HOW TO COMPLETE THIS TASK –
The entries below are to be restated exactly, and their images are to be omitted.

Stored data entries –
━━━━━━━━━━

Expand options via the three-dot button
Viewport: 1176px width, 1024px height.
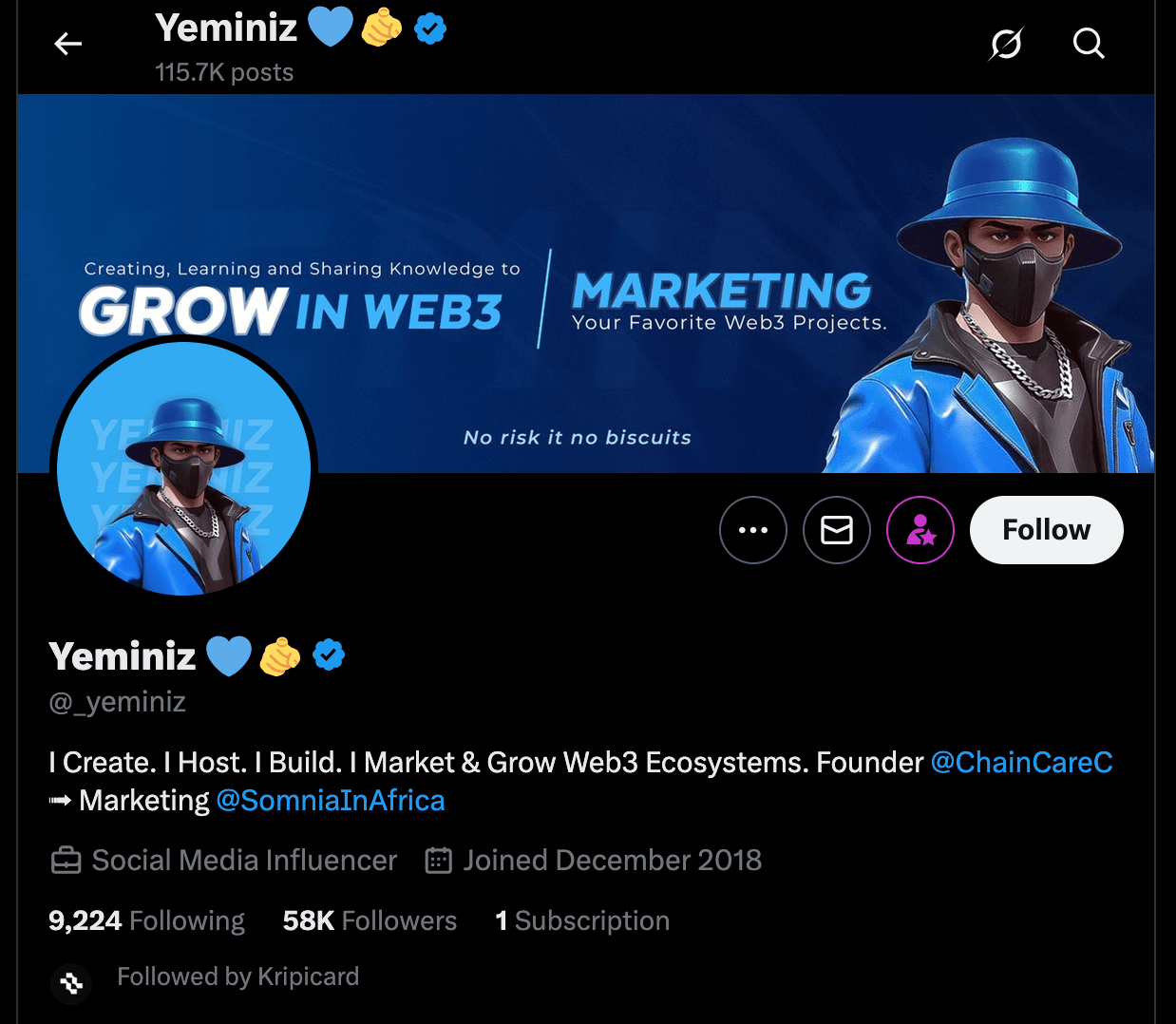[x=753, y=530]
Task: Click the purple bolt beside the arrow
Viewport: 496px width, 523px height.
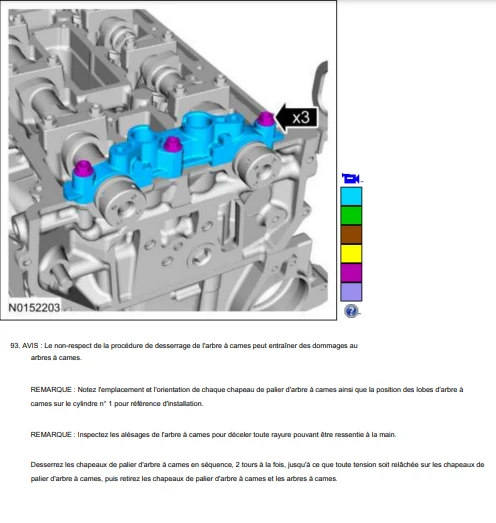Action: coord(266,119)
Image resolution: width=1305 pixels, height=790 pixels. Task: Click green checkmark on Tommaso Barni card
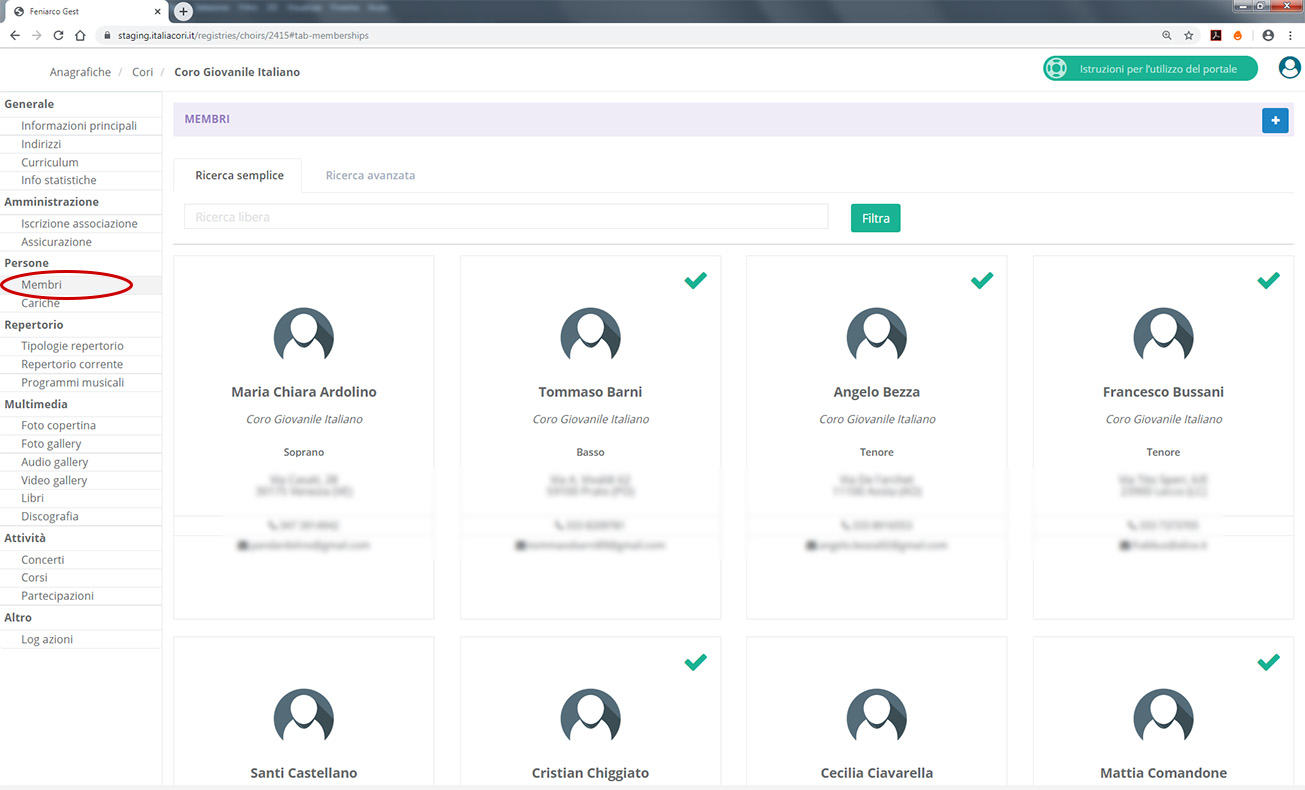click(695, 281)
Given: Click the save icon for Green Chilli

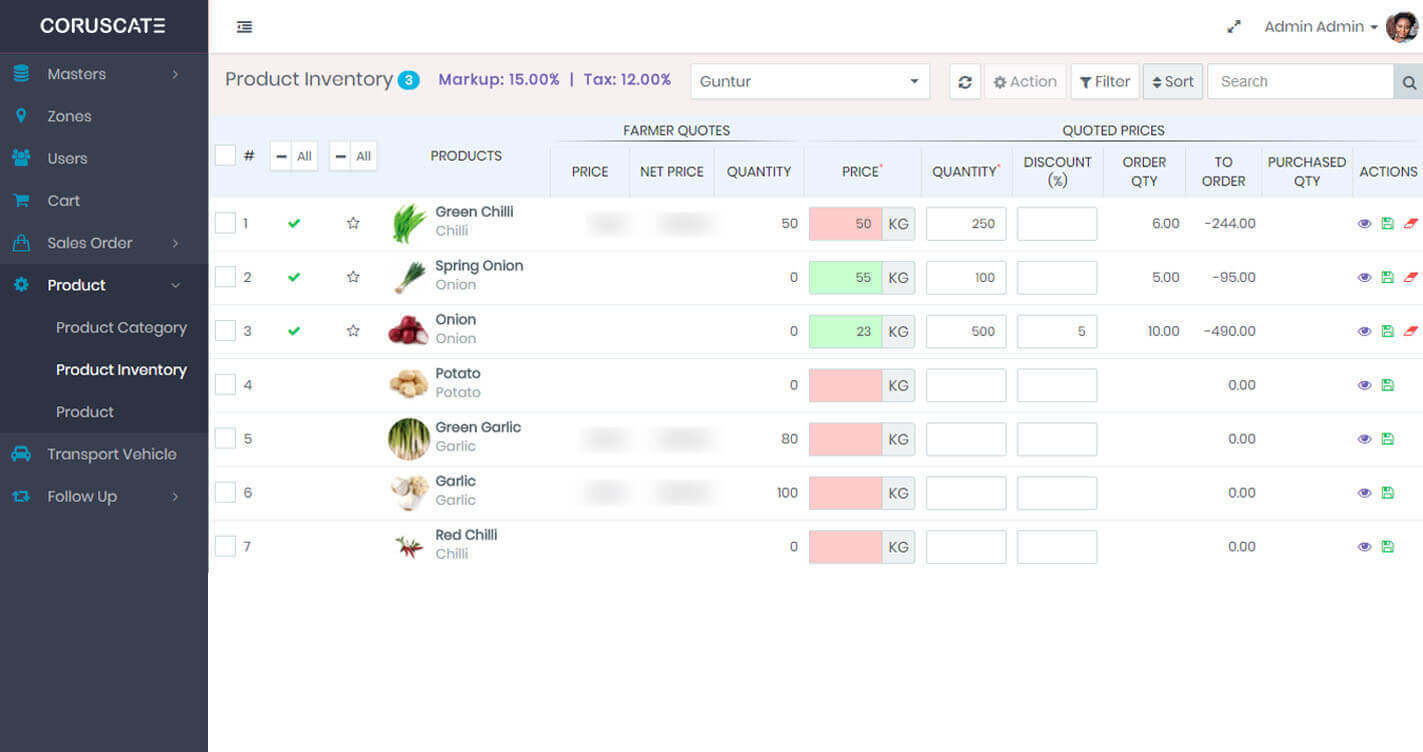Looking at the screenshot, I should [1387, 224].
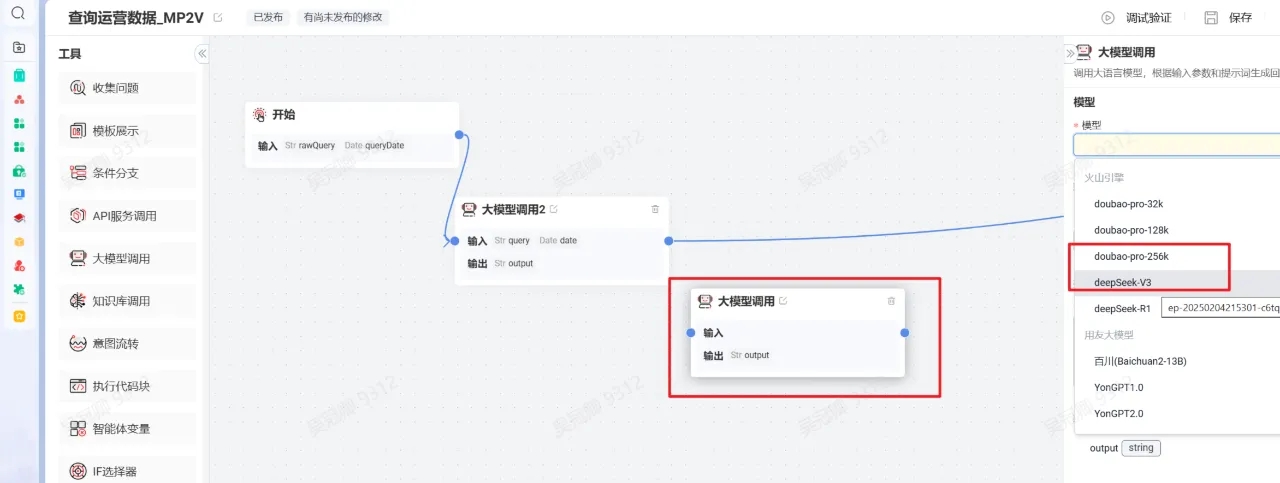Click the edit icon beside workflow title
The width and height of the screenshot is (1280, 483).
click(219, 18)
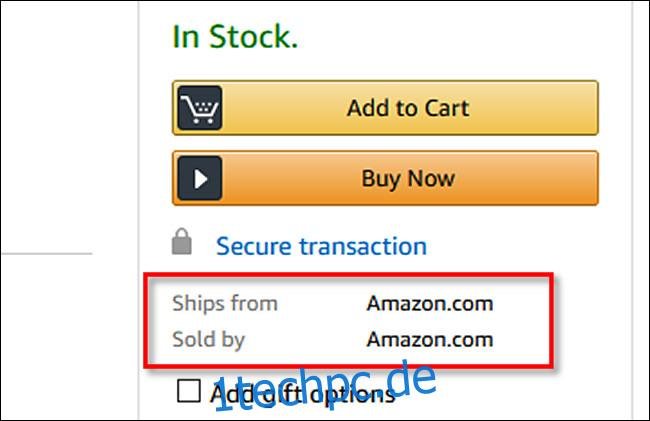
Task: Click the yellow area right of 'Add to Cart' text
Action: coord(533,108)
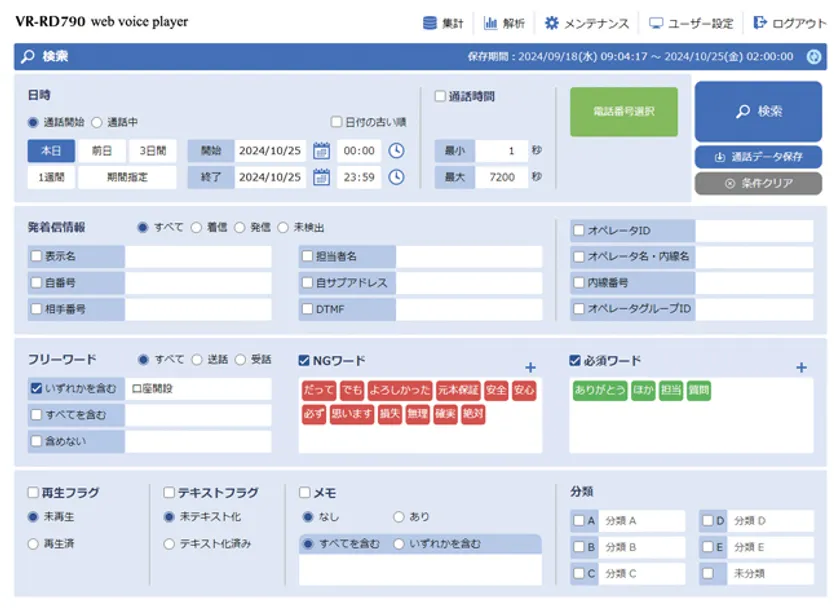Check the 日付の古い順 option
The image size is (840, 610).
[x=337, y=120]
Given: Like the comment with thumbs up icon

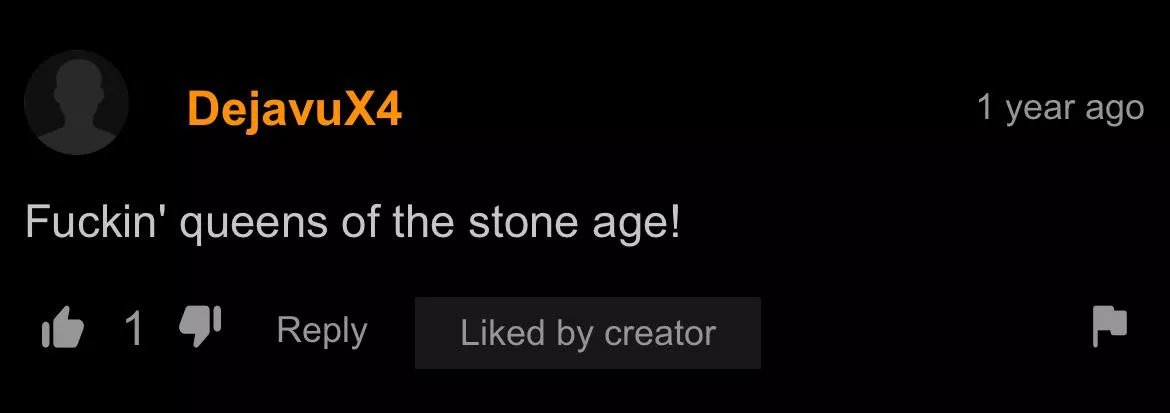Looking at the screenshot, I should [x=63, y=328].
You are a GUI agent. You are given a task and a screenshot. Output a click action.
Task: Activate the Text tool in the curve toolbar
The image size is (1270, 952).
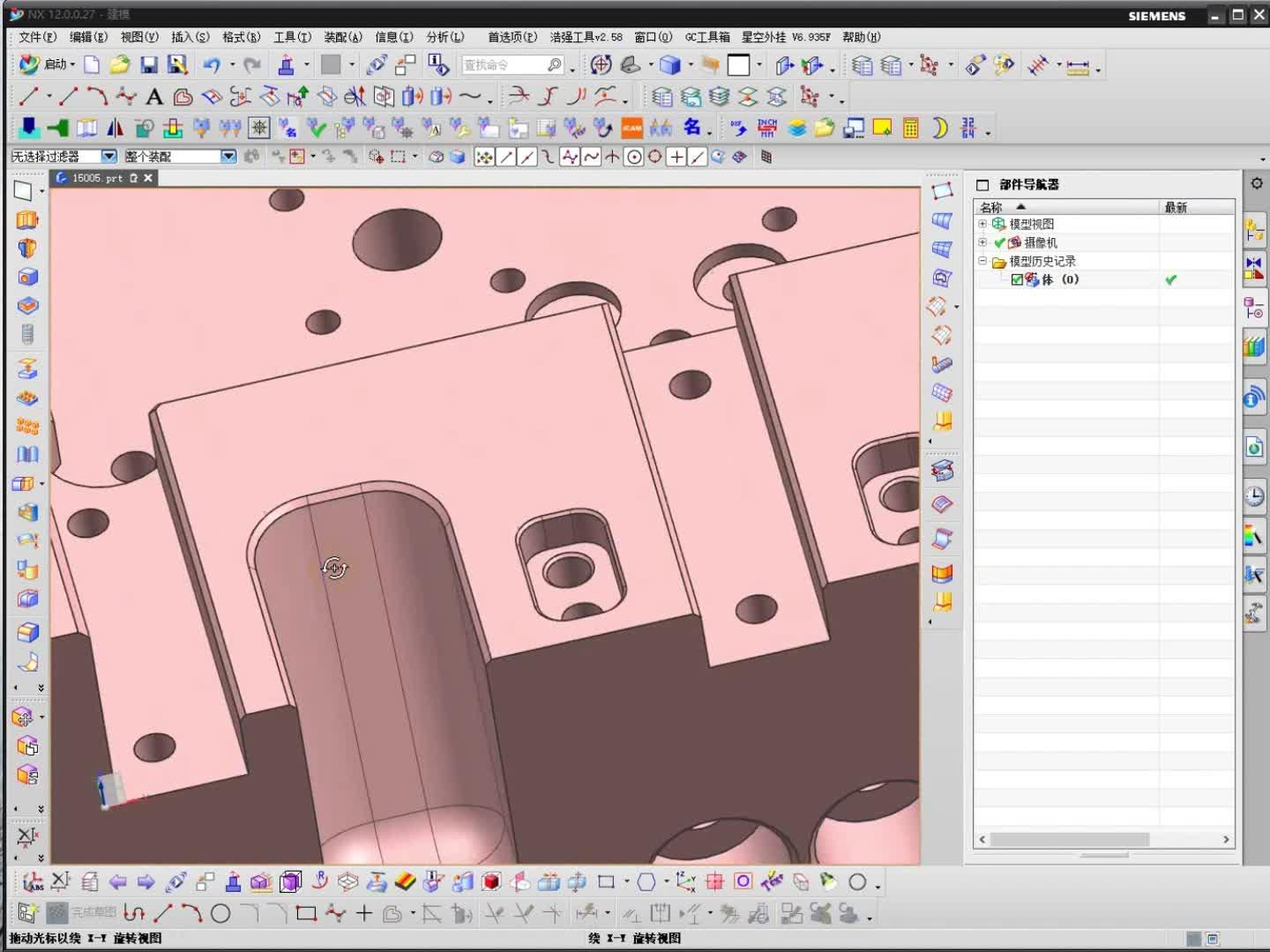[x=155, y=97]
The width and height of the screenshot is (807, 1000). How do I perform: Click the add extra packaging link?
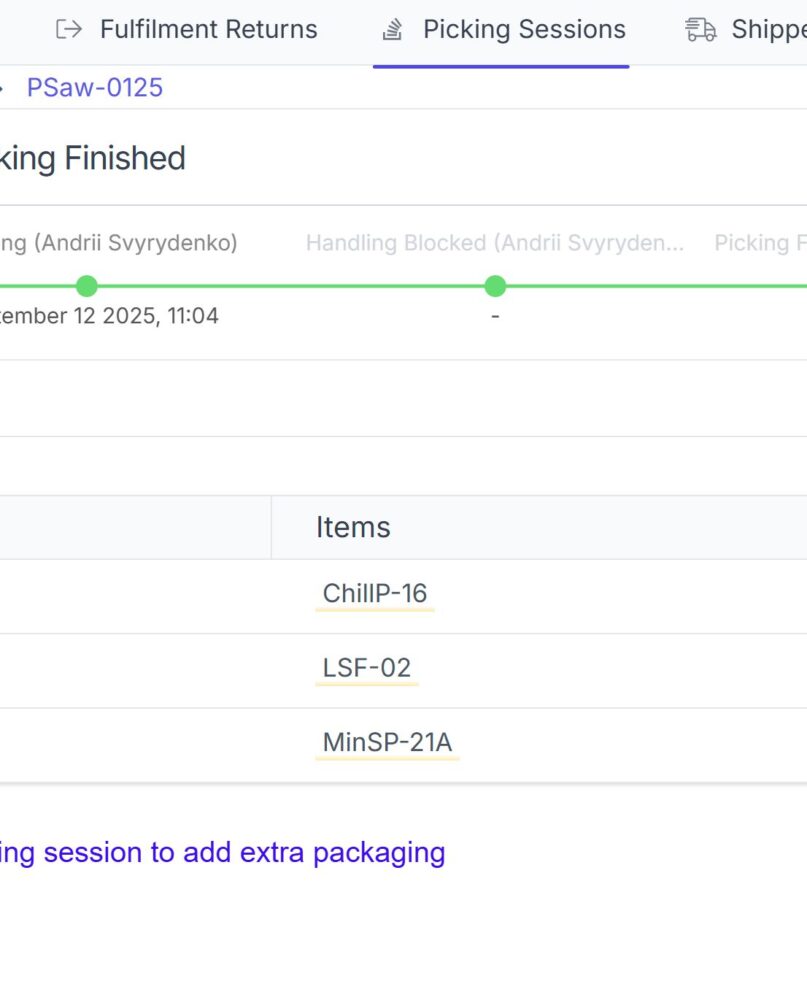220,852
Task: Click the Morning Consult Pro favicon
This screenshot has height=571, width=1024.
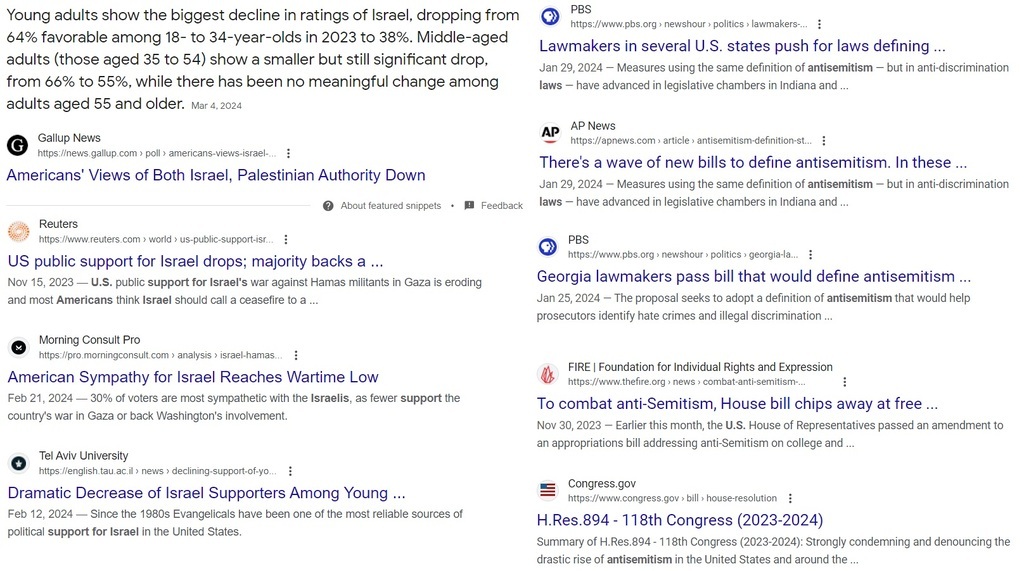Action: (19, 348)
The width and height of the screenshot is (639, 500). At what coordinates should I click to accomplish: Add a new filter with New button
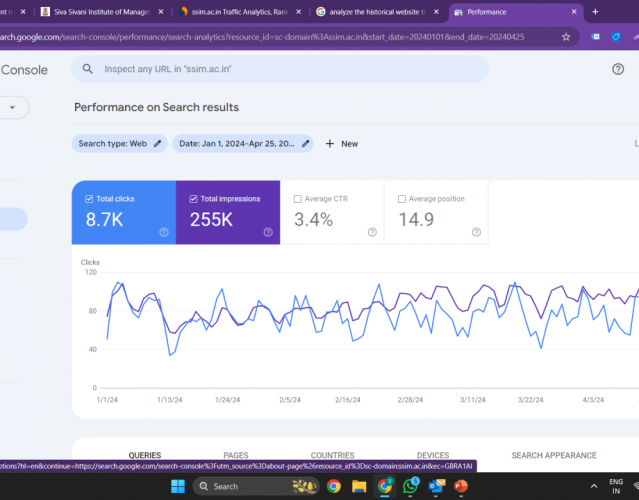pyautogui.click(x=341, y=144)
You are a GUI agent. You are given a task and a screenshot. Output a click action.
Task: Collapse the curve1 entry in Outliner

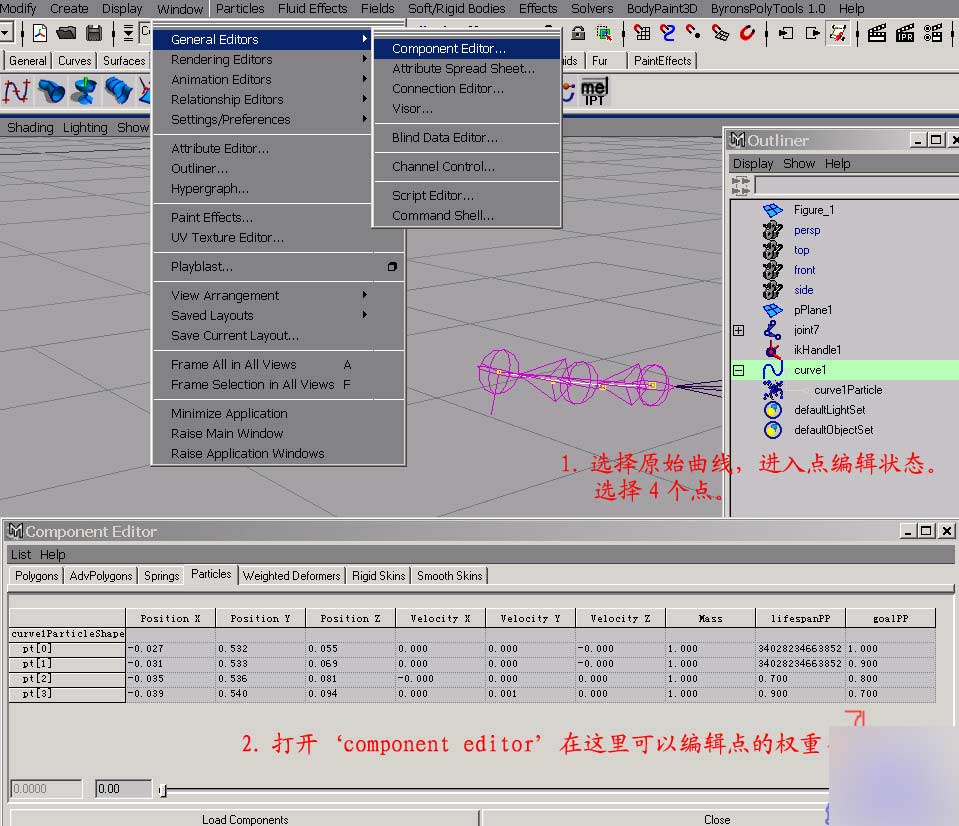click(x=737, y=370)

━━━━━━━━━━

COMPLETED TASK –
Expand options via the three-dot button
Viewport: 1176px width, 1024px height.
[x=753, y=530]
Task: Click the purple bolt beside the arrow
Viewport: 496px width, 523px height.
Action: coord(266,119)
Image resolution: width=1305 pixels, height=790 pixels. Task: Click green checkmark on Tommaso Barni card
click(695, 281)
Given: Click the save icon for Green Chilli

Looking at the screenshot, I should [1387, 224].
Click the edit icon beside workflow title
The width and height of the screenshot is (1280, 483).
click(219, 18)
Task: Click the yellow area right of 'Add to Cart' text
Action: coord(533,108)
Check the 日付の古い順 option
The image size is (840, 610).
[x=337, y=120]
Given: Like the comment with thumbs up icon

Looking at the screenshot, I should [x=63, y=328].
You are a GUI agent. You are given a task and a screenshot. Output a click action.
Task: Activate the Text tool in the curve toolbar
The image size is (1270, 952).
[x=155, y=97]
The width and height of the screenshot is (807, 1000). How do I perform: Click the add extra packaging link?
220,852
Task: Click the Morning Consult Pro favicon
This screenshot has height=571, width=1024.
Action: (19, 348)
The width and height of the screenshot is (639, 500). At what coordinates should I click to accomplish: Add a new filter with New button
pyautogui.click(x=341, y=144)
You are a GUI agent. You are given a task and a screenshot. Output a click action.
Task: Collapse the curve1 entry in Outliner

click(x=737, y=370)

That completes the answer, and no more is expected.